Hispanic Women in History and Activism: Collections
The Chicano movement began as a demand for civil rights among Mexican Americans in the 1950s and 1960s. Inspired by the political activism of African Americans, Mexican Americans also began to demand equality and civil rights across the United States. Mexican Americans faced combinations of racial discrimination, disenfranchisement, educational segregation, and economic hardships. In confronting these challenges, Mexican American activists—some recently arrived immigrants from Mexico and others with long-standing generational ties to the United States—began to organize themselves and their communities. As part of this growing activism, the term “Chicano” began to be reclaimed by Mexican American civil rights activists in the 1960s as a way to express political solidarity and pride in their culture and community. Important figures in this fight for social and political justice included civil rights activists, such as César Chávez and Dolores Huerta and their United Farm Workers organization.
Although the Chicano movement succeeded in bringing the challenges and hardships of Mexican Americans to the forefront of the political conversation, many Chicana activists felt excluded from the predominately male leadership of the Chicano movement. They believed that the opportunities and gains won by the Chicano movement were not reaching Chicana and Latina women, and that the networks, connections, and leadership opportunities for Chicana and Latina activists and professional women weren’t being created. Despite the prominence of figures like Dolores Huerta, Chicana and Latina women were being ostracized from the gains of the movement.
One organization that was started to correct this imbalance was the Comisión Femenil Mexicana Nacional.
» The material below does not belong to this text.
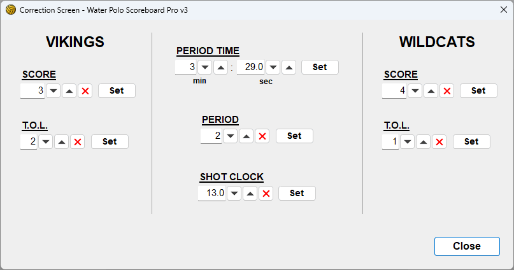The width and height of the screenshot is (514, 270).
Task: Increase the Period number with up arrow
Action: pos(246,136)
Begun in 1970 by feminist activists who, having attended the annual National Chicano Issues Conferences, felt that the issues of women weren’t being fully addressed by the larger Chicano movement—that the Chicano movement was unwilling to address the issues of Mexican American women because its leadership was predominately male. Unhappy with the outcome of the Issues Conferences, led by Francisca Flores, they started the Comisión Femenil Mexicana Nacional in an attempt to avoid the sexism of the male-dominated Chicano movement and the racial discrimination of the broader feminist movement in the country.